*REQUIRED WORK:*
The records that follow should be retyped word for word.

Records from a data collection
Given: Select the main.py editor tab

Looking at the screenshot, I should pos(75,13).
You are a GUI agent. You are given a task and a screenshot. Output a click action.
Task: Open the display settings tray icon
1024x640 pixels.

*RESULT OF THE EXERCISE:*
Given: Select the main.py editor tab

Looking at the screenshot, I should pos(75,13).
You are a GUI agent. You are given a task and a screenshot. Output a click action.
Task: Open the display settings tray icon
1024x640 pixels.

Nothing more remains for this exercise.